▶ **Deine Aufgabe**: Gib aus dem Text über die deutsche EM-Gruppe den Abschnitt wörtlich zurück, beginnend mit „Jürgen Schmieder“ und weiter bis einschließlich „aufs Tor zu schießen?“.

Konstellation in der deutschen Gruppe:Angriffspakt von Lemberg?

Es könnte im Spiel zwischen Deutschland und Dänemark zu einer Konstellation kommen, bei der beide Mannschaften schon vor dem Schlusspfiff mit dem Ergebnis zufrieden sind. Wäre es angesichts eines möglichen EM-Titels wirklich verwerflich, sich auf ein Ergebnis zu einigen?

Jürgen Schmieder

Am 25. Juni 1982 fand ein Fußballspiel zwischen Deutschland und Österreich statt, das als Nichtangriffspakt von Gijon bekannt wurde. Nach dem 1:0 für die deutsche Elf durch Horst Hrubesch in der elften Spielminute wussten beide Mannschaften, dass ihnen dieses Ergebnis zum Einzug in die nächste WM-Runde genügen würde. In den folgenden 79 Minuten entwickelte sich das zweitlangweiligste Experiment in der Geschichte der Menschheit: Wie kann man diese lange Zeit überbrücken, ohne auch nur ein Mal aufs Tor zu schießen?

EURO 2012 - Niederlande - Deutschland

Sollte die Mannschaft von Jogi Löw im letzten Spiel gegen Dänemark miit 2:3 oder einem ähnlichen Ergebnis (3:4, 4:5) verlieren, wären beide Mannschaften - unabhängig vom zweiten Spiel in der Gruppe - sicher für das Viertelfinale qualifiziert.

Datensätze:
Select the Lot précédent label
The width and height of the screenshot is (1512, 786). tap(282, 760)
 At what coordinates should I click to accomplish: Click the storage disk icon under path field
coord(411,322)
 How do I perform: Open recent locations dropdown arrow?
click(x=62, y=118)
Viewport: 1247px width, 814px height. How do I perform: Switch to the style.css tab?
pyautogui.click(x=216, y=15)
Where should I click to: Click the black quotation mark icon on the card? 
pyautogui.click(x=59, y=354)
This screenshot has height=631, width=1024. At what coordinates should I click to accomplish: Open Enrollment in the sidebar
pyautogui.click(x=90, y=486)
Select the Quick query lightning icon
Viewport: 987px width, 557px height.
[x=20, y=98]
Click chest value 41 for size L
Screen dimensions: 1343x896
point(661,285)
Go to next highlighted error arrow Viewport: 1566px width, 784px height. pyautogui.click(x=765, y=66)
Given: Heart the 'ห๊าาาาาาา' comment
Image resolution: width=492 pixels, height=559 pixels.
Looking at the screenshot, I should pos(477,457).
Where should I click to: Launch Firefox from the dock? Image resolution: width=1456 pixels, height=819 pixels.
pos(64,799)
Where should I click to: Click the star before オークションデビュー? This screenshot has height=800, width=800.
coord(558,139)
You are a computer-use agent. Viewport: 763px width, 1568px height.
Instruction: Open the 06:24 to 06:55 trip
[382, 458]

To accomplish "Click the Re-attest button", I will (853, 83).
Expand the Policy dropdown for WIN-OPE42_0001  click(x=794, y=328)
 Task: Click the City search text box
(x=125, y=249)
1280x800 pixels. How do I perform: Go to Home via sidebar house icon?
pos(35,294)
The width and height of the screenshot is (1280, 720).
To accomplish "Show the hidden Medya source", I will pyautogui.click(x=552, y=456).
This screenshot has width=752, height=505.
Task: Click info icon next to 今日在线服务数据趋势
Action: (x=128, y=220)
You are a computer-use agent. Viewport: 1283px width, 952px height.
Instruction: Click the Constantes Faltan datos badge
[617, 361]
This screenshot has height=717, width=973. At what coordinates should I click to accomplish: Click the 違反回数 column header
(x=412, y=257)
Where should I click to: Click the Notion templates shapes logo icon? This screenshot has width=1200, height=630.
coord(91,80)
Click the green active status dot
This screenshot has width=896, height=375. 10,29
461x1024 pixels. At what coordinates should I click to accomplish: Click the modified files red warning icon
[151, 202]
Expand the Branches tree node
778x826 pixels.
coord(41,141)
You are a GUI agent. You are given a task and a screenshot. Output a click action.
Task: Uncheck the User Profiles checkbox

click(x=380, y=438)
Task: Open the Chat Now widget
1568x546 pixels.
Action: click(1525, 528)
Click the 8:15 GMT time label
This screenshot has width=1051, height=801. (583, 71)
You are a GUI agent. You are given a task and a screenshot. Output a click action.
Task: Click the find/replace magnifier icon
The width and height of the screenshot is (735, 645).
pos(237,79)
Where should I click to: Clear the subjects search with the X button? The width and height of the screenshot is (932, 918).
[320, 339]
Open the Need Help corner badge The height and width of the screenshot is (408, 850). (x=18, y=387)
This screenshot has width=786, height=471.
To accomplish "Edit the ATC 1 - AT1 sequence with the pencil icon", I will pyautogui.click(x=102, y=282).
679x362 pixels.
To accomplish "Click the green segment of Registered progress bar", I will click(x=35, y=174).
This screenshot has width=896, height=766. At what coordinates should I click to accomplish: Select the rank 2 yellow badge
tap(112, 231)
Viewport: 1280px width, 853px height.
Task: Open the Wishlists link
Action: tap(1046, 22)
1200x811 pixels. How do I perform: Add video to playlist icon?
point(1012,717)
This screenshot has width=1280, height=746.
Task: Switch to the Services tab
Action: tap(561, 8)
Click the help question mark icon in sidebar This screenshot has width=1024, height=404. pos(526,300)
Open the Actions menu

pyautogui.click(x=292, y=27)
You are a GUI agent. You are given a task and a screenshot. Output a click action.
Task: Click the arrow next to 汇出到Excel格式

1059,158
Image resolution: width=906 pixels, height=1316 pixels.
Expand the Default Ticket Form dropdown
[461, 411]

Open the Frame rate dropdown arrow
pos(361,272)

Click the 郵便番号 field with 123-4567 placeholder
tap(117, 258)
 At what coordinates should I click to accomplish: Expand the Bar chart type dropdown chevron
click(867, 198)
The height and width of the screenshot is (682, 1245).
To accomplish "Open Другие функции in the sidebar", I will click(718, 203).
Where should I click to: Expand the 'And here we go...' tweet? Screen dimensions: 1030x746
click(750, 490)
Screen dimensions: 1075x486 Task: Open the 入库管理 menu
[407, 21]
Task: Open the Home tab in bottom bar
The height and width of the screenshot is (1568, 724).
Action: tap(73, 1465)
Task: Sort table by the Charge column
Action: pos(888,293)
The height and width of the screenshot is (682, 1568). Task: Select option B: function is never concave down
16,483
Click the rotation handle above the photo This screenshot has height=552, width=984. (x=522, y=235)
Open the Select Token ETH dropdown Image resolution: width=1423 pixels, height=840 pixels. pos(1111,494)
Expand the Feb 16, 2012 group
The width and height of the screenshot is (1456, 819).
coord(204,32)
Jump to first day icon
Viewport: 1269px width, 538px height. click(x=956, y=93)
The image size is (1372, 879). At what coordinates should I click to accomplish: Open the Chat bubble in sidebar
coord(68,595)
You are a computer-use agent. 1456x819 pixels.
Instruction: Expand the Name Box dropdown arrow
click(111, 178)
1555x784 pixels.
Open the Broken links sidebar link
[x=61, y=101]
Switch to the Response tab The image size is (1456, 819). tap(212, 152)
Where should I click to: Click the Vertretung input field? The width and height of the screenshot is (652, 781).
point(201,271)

▶ **Ausgabe**:
Jürgen Schmieder

Am 25. Juni 1982 fand ein Fußballspiel zwischen Deutschland und Österreich statt, das als Nichtangriffspakt von Gijon bekannt wurde. Nach dem 1:0 für die deutsche Elf durch Horst Hrubesch in der elften Spielminute wussten beide Mannschaften, dass ihnen dieses Ergebnis zum Einzug in die nächste WM-Runde genügen würde. In den folgenden 79 Minuten entwickelte sich das zweitlangweiligste Experiment in der Geschichte der Menschheit: Wie kann man diese lange Zeit überbrücken, ohne auch nur ein Mal aufs Tor zu schießen?